During the Reconstruction the people of the South were divided thus: nearly all native whites (the most prominent of whom were disfranchised) on one side irrespective of former political faith, and on the other side the ex-slaves organized and led by a few native and Northern whites called respectively scalawags and carpet-baggers, who were supported by the United States government and who controlled the Southern state governments. The Ku Klux movement in its wider aspects was the effort of the first class to destroy the control of the second class. To control the negro the Klan played upon his superstitious fears by having night patrols, parades and drills of silent horsemen covered with white sheets, carrying skulls with coals of fire for eyes, sacks of bones to rattle, and wearing hideous masks. In calling upon dangerous blacks at night they pretended to be the spirits of dead Confederates, “just from Hell,” and to quench their thirst would pretend to drink gallons of water which was poured into rubber sacks concealed under their robes. Mysterious signs and warnings were sent to disorderly negro politicians. The whites who were responsible for the conduct of the blacks were warned or driven away by social and business ostracism or by violence. Nearly all southern whites (except “scalawags”), whether members of the secret societies or not, in some way took part in the Ku Klux movement. As the work of the societies succeeded, they gradually passed out of existence. In some communities they fell into the control of violent men and became simply bands of outlaws, dangerous even to the former members; and the anarchical aspects of the movement excited the North to vigorous condemnation.[1] The United States Congress in 1871–1872 enacted a series of “Force Laws” intended to break up the secret societies and to control the Southern elections. Several hundred arrests were made, and a few convictions were secured. The elections were controlled for a few years, and violence was checked, but the Ku Klux movement went on until it accomplished its object by giving protection to the whites, reducing the blacks to order, replacing the whites in control of society and state, expelling the worst of the carpet-baggers and scalawags, and nullifying those laws of Congress which had resulted in placing the Southern whites under the control of a party composed principally of ex-slaves.

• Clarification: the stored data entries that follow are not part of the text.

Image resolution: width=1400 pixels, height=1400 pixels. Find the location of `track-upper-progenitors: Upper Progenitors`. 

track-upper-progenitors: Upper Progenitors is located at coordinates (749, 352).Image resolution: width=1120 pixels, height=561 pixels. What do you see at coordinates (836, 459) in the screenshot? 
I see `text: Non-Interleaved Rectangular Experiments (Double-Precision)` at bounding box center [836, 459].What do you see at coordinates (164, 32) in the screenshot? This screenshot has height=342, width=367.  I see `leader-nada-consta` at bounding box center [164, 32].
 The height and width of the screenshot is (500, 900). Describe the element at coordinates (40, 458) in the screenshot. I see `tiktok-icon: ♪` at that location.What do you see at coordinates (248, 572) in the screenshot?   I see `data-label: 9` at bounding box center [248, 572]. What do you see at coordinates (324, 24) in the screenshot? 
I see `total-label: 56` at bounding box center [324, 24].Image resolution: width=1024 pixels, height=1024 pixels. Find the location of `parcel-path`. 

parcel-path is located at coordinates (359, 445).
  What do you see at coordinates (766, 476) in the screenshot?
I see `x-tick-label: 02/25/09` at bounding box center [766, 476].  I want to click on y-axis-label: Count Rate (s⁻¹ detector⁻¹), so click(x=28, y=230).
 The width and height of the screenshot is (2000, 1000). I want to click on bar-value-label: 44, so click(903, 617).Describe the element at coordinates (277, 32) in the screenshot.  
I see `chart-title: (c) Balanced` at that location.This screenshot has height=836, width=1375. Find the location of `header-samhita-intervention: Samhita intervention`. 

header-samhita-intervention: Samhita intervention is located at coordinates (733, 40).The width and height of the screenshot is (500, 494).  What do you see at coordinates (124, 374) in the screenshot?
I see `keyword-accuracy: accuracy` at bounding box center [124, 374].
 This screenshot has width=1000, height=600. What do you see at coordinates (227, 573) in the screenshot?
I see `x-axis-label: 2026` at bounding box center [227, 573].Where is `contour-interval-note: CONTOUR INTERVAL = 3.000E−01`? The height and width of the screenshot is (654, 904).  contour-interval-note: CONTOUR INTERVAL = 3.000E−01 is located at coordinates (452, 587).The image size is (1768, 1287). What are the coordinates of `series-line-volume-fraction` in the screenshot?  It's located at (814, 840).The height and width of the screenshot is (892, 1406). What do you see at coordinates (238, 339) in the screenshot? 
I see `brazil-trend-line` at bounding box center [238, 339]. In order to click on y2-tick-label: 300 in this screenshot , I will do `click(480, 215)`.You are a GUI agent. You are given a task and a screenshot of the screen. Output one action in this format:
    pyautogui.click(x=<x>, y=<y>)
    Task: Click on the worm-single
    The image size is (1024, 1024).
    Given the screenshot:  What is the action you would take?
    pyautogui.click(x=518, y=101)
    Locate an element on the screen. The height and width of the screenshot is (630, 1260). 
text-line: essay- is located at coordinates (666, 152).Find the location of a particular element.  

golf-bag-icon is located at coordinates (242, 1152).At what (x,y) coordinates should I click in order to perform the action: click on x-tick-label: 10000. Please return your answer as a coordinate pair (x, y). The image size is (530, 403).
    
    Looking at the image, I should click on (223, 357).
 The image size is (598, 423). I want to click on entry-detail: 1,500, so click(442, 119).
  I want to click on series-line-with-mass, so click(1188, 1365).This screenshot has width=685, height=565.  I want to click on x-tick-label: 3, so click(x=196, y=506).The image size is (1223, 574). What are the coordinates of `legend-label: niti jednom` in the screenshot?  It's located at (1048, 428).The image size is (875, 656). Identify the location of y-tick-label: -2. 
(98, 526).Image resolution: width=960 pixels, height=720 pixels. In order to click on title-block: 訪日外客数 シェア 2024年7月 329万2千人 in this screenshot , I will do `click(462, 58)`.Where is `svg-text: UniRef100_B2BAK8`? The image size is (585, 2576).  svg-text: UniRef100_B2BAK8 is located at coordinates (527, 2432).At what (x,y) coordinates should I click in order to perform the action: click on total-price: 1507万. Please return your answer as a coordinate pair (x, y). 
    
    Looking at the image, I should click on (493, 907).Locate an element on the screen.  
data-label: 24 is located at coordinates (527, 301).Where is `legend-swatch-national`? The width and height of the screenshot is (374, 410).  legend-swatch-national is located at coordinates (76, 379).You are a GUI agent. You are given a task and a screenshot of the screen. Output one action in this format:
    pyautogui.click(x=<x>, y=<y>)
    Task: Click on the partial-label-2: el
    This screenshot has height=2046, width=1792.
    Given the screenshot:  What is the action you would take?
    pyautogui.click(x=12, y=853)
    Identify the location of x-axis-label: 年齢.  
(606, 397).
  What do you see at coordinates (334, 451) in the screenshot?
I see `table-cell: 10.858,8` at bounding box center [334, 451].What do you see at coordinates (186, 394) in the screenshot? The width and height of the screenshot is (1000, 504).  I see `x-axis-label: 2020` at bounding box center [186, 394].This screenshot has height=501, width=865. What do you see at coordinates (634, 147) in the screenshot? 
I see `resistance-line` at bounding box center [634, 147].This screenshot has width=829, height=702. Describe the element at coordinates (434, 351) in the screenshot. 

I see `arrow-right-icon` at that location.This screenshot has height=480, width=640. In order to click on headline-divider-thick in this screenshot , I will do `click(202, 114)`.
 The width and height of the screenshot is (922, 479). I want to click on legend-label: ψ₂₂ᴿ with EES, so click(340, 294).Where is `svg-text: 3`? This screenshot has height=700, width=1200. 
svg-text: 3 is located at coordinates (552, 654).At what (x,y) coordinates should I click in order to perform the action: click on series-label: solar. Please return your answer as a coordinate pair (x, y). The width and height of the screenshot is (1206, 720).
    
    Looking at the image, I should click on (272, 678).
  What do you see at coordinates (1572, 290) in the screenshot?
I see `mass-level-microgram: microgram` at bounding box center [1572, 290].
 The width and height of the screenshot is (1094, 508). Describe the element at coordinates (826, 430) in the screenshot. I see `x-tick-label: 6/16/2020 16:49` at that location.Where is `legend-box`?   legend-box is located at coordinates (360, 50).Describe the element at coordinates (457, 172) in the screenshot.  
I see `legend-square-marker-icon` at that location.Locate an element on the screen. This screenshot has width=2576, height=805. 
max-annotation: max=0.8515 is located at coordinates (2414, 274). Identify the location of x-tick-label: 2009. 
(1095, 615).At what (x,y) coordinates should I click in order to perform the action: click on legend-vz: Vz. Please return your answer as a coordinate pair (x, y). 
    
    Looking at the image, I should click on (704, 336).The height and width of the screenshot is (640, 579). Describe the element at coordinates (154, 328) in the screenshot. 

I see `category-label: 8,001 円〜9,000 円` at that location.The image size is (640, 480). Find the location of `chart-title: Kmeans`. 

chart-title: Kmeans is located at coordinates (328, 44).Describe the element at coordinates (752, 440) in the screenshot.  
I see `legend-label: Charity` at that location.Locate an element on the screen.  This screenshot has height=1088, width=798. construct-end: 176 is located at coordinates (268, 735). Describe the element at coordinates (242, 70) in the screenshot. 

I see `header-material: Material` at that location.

Authorities.—J. C. Lester and D. L. Wilson, Ku Klux Klan (New York, 1905); W. L. Fleming, Civil War and Reconstruction in Alabama (New York, 1905), and Documentary History of Reconstruction (Cleveland, 1906); J. W. Garner, Reconstruction in Mississippi (New York, 1901); W. G. Brown, Lower South in American History (New York, 1901); J. M. Beard, Ku Klux Sketches (Philadelphia, 1876); J. W. Burgess, Reconstruction and the Constitution (New York, 1901).  (W. L. F.) 


  1. The judgment of the historian William Garrott Brown, himself a Southerner, is worth quoting: “That violence was often used cannot be denied. Negroes were often whipped, and so were carpet-baggers. The incidents related in such stories as Tourgée’s A Fool’s Errand all have their counterparts in the testimony before congressional committees and courts of law. In some cases, after repeated warnings, men were dragged from their beds and slain by persons in disguise, and the courts were unable to find or to convict the murderers. Survivors of the orders affirm that such work was done in most cases by persons not connected with them or acting under their authority. It is impossible to prove or disprove their statements. When such outrages were committed, not on worthless adventurers, who had no station in the Northern communities from which they came, but on cultivated persons who had gone South from genuinely philanthropic motives—no matter how unwisely or tactlessly they went about their work—the natural effect was to horrify and enrage the North.”